There has been more than one time when Destiny’s stunning visuals left me utterly speechless. From expansive horizons on Earth to the towering volcanos on Venus, the distant future is beautifully captured. Hell, the moment you reach Venus, a now highly-volatile planet, is when you get that sense of wonder. A future where you get to walk on a vegetative Venus is insane! It is when your reach the final story mission is where the most amazing view can be witnessed, in context with what is it and where it is, it is a grand sight to behold.
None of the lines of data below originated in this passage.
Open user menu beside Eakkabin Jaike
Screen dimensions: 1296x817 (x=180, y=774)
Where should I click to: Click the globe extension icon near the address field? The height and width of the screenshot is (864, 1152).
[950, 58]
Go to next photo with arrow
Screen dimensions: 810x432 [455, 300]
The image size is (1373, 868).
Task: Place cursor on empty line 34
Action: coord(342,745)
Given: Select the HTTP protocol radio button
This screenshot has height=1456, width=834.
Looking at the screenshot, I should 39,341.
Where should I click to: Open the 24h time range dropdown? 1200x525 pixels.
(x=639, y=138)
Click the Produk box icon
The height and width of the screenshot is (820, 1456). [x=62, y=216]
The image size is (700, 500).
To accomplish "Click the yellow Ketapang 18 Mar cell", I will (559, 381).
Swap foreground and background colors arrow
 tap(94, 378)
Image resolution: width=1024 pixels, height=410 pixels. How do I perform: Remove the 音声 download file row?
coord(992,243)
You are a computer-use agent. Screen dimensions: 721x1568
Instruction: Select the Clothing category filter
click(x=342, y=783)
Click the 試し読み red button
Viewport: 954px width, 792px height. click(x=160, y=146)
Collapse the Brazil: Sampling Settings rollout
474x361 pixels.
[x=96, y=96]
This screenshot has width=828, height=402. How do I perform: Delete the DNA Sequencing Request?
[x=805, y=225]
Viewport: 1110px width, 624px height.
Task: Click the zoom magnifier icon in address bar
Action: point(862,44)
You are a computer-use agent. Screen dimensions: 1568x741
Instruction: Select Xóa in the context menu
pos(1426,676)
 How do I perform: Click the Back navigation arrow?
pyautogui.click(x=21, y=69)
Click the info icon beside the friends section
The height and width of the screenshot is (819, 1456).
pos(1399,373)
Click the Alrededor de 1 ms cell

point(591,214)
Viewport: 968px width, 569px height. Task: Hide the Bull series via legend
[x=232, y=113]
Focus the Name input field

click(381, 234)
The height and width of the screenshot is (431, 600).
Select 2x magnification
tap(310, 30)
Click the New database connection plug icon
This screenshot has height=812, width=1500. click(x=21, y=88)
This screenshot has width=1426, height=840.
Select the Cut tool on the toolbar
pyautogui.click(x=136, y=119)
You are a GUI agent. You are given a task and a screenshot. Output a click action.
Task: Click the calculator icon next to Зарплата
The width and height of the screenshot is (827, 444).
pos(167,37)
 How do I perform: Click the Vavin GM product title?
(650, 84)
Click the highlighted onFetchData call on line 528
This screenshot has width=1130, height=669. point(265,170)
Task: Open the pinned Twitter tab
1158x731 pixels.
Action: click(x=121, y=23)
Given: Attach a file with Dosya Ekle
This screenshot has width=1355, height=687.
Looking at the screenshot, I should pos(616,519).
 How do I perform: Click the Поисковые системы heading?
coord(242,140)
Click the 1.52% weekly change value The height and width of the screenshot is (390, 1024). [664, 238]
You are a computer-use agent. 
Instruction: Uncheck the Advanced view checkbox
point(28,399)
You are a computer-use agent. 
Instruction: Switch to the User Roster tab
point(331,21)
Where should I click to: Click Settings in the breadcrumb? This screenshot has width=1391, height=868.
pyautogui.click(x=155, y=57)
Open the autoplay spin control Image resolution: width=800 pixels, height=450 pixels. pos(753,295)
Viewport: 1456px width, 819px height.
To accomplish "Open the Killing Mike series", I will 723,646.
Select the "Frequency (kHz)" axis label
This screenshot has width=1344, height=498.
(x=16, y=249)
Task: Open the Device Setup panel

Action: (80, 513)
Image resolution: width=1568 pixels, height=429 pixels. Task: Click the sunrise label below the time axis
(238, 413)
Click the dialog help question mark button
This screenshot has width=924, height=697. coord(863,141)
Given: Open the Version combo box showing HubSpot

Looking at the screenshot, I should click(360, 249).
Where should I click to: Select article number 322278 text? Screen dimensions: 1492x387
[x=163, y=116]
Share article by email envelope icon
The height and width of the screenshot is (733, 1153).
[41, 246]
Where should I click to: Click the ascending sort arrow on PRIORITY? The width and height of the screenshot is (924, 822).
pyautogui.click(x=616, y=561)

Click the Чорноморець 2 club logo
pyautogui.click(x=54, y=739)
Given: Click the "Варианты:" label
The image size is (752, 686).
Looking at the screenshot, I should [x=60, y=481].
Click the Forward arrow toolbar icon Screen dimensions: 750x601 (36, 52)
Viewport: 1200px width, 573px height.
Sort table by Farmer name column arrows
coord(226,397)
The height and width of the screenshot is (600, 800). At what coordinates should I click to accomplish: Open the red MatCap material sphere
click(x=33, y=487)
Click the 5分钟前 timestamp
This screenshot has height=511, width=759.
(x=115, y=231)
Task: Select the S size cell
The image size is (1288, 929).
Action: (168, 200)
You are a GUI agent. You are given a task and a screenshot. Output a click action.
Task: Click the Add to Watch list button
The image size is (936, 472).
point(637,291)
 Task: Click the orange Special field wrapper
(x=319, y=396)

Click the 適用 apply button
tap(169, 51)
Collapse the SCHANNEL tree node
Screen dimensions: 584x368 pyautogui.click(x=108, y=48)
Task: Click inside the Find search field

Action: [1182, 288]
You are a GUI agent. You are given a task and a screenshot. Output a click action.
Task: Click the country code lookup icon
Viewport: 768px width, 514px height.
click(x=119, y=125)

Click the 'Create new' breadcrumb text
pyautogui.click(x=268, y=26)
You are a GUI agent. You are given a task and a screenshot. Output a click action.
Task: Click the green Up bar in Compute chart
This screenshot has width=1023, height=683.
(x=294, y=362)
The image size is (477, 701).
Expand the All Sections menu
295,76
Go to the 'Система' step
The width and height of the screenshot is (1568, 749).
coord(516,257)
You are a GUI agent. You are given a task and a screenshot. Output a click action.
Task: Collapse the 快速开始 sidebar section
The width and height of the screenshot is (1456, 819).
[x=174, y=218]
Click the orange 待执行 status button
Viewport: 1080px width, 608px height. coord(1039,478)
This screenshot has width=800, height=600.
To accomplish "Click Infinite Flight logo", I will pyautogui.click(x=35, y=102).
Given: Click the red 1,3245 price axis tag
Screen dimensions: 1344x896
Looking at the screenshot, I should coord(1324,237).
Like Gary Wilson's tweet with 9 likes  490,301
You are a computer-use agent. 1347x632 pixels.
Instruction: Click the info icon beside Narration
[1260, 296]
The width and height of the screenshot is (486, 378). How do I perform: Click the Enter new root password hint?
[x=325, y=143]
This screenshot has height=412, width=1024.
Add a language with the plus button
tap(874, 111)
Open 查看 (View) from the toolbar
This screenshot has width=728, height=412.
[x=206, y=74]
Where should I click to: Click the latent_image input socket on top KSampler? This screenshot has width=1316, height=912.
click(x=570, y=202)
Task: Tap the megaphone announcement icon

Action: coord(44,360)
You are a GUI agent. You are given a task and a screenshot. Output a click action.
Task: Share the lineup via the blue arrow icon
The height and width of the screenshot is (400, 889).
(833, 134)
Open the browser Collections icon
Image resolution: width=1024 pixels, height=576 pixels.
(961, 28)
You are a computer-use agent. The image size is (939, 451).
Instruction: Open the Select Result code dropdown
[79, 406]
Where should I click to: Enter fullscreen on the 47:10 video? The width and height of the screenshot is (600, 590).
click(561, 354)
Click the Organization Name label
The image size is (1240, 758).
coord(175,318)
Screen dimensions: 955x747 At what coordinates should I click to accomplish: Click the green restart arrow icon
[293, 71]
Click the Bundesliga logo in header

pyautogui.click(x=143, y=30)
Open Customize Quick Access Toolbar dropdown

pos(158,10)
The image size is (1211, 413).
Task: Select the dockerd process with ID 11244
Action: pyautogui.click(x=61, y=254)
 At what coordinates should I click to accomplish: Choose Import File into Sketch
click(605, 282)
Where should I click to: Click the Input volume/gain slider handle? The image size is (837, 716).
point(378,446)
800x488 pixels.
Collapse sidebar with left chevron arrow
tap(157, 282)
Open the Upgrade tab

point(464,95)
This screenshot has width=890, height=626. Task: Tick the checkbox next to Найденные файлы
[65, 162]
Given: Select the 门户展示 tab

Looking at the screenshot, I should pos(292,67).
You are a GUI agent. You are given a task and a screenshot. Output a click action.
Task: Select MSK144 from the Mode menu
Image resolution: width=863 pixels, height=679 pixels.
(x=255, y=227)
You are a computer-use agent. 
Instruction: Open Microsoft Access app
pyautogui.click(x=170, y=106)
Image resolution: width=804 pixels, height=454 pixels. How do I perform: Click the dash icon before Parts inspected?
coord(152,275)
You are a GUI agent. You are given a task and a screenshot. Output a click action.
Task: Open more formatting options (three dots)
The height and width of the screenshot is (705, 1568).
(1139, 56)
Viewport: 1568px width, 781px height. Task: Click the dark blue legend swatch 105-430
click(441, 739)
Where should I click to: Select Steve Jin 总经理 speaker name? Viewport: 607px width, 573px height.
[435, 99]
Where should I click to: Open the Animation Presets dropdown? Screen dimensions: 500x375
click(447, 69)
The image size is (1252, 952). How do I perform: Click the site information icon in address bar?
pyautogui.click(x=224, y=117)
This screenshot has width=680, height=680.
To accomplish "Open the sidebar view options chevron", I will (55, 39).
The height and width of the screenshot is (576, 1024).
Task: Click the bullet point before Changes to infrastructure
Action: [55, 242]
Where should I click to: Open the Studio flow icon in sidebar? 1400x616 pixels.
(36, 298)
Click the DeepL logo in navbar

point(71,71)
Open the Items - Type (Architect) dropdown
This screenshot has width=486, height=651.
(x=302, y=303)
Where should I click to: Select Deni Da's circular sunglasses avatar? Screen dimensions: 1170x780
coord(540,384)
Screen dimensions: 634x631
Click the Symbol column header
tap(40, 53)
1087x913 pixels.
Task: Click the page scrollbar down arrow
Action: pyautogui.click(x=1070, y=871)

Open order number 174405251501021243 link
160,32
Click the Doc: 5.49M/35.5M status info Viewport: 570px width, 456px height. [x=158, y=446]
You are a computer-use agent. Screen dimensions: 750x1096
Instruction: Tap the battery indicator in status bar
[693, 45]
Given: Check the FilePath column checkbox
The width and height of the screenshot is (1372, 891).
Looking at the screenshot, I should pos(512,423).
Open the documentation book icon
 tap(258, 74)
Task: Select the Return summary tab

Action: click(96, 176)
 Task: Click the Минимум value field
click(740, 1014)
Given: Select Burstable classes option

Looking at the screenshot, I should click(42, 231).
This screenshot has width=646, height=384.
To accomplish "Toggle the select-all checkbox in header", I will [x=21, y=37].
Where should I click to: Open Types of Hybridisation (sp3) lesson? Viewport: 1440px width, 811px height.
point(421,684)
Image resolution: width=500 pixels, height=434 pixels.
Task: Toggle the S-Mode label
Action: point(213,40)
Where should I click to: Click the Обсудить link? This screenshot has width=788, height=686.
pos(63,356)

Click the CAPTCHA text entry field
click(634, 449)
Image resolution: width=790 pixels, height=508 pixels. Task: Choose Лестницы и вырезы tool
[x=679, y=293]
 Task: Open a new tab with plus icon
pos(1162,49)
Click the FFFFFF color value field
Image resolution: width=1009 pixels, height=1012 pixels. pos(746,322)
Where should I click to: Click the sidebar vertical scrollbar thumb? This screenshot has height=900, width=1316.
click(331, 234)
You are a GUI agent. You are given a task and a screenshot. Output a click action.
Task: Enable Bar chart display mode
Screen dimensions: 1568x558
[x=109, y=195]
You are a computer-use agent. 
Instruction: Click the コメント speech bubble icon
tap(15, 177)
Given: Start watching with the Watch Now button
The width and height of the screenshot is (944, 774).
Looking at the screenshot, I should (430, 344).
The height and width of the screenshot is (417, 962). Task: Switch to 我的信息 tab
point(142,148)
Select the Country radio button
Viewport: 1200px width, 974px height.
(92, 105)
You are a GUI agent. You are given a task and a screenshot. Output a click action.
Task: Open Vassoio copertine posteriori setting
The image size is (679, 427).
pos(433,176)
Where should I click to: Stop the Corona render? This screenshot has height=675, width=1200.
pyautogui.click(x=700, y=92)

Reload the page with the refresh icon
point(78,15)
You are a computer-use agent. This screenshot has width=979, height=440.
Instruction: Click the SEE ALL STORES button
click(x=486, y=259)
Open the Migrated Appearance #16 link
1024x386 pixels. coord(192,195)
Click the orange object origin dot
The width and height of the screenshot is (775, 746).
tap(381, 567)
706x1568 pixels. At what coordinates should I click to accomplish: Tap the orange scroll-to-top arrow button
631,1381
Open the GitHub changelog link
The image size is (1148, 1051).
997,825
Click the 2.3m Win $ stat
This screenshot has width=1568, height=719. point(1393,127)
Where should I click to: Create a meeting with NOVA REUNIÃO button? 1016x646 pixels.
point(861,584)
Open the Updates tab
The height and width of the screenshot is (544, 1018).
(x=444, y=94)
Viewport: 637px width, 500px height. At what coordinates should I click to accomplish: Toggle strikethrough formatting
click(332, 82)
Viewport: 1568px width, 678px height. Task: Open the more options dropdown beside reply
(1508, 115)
Destiny tries to be multiple things at once and it succeeds in most regards. Bungie has two decades under their belt with the first-person genre, and it shines through with tight responsive controls that I believe is still unmatched today. Though the RPG element are pretty light, interacting with Guardians in and outside The Tower gives you a sense of community, rather than just it being every man and woman for themselves. Destiny becomes more fun as you continue to invest into your character and unlock new gear, which in turn, unveils the surprising depth that is only apparent when you play beyond level 20. There’s plenty that Destiny could’ve worked on, but with new events going on like The Queen’s Wrath and others that will come in the future, you’re guaranteed to keep coming back for more well into 2015. And for a first entry in a brand new IP that simultaneously creates a new subgenre, that’s what I call paving the way toward destiny.